* [net-next,v1] tcp: Improve setsockopt() TCP_USER_TIMEOUT accuracy
@ 2018-07-03 7:21 Jon Maxwell
2018-07-03 14:13 ` Neal Cardwell
0 siblings, 1 reply; 3+ messages in thread
From: Jon Maxwell @ 2018-07-03 7:21 UTC (permalink / raw)
To: davem
Cc: ncardwell, edumazet, kuznet, yoshfuji, netdev, linux-kernel, jmaxwell
v1 contains the following suggestions by Neal Cardwell:
1) Fix up units mismatch regarding msec/jiffies.
2) Address possiblility of time_remaining being negative.
3) Add a helper routine to do the rto calculation.
Every time the TCP retransmission timer fires. It checks to see if there is a
timeout before scheduling the next retransmit timer. The retransmit interval
between each retransmission increases exponentially. The issue is that in order
for the timeout to occur the retransmit timer needs to fire again. If the user
timeout check happens after the 9th retransmit for example. It needs to wait for
the 10th retransmit timer to fire in order to evaluate whether a timeout has
occurred or not. If the interval is large enough then the timeout will be
inaccurate.
For example with a TCP_USER_TIMEOUT of 10 seconds without patch:
1st retransmit:
22:25:18.973488 IP host1.49310 > host2.search-agent: Flags [.]
Last retransmit:
22:25:26.205499 IP host1.49310 > host2.search-agent: Flags [.]
Timeout:
send: Connection timed out
Sun Jul 1 22:25:34 EDT 2018
We can see that last retransmit took ~7 seconds. Which pushed the total
timeout to ~15 seconds instead of the expected 10 seconds. This gets more
inaccurate the larger the TCP_USER_TIMEOUT value. As the interval increases.
Add tcp_clamp_rto_to_user_timeout() to determine if the user rto has expired.
Or whether the rto interval needs to be recalculated. Use the original interval
if user rto is not set.
Test results with the patch is the expected 10 second timeout:
1st retransmit:
01:37:59.022555 IP host1.49310 > host2.search-agent: Flags [.]
Last retransmit:
01:38:06.486558 IP host1.49310 > host2.search-agent: Flags [.]
Timeout:
send: Connection timed out
Mon Jul 2 01:38:09 EDT 2018
Signed-off-by: Jon Maxwell <jmaxwell37@gmail.com>
---
net/ipv4/tcp_timer.c | 21 ++++++++++++++++++++-
1 file changed, 20 insertions(+), 1 deletion(-)

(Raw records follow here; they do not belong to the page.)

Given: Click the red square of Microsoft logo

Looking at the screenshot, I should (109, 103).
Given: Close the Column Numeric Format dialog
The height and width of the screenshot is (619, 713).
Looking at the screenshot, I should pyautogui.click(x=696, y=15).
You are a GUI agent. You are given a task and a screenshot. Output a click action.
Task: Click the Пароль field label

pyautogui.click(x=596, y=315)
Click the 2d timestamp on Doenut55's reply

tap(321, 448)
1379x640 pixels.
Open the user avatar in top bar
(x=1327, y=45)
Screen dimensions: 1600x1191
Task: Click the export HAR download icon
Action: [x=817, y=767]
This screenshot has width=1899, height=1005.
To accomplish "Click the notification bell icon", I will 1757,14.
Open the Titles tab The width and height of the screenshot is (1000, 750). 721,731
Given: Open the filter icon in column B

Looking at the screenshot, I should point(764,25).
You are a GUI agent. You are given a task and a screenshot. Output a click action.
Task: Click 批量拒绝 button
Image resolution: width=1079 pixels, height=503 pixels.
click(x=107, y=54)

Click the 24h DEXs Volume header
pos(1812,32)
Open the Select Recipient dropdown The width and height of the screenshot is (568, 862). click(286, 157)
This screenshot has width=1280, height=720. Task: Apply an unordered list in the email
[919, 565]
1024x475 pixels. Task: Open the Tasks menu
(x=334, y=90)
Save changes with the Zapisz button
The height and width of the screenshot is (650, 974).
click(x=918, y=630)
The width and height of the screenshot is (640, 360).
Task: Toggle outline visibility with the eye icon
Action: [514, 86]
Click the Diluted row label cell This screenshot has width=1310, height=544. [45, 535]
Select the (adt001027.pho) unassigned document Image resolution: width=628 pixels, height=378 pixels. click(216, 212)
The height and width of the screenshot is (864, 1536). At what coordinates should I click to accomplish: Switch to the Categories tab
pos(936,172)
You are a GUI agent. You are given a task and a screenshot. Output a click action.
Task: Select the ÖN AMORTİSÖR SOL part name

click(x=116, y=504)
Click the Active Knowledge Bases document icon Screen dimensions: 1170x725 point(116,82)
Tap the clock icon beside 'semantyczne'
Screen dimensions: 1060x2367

diff --git a/net/ipv4/tcp_timer.c b/net/ipv4/tcp_timer.c
index 3b3611729928..82c2a3b3713c 100644
--- a/net/ipv4/tcp_timer.c
+++ b/net/ipv4/tcp_timer.c
@@ -22,6 +22,23 @@
#include <linux/gfp.h>
#include <net/tcp.h>
+static __u32 tcp_clamp_rto_to_user_timeout(struct sock *sk)
+{
+ struct inet_connection_sock *icsk = inet_csk(sk);
+ __u32 rto = icsk->icsk_rto;
+ __u32 elapsed, user_timeout;
+
+ if (!icsk->icsk_user_timeout)
+ return rto;
+ elapsed = tcp_time_stamp(tcp_sk(sk)) - tcp_sk(sk)->retrans_stamp;
+ user_timeout = jiffies_to_msecs(icsk->icsk_user_timeout);
+ if (elapsed >= user_timeout)
+ rto = 1; /* user timeout has passed; fire ASAP */
+ else
+ rto = min(rto, (__u32)msecs_to_jiffies(user_timeout - elapsed));
+ return rto;
+}
+
/**
* tcp_write_err() - close socket and save error info
* @sk: The socket the error has appeared on.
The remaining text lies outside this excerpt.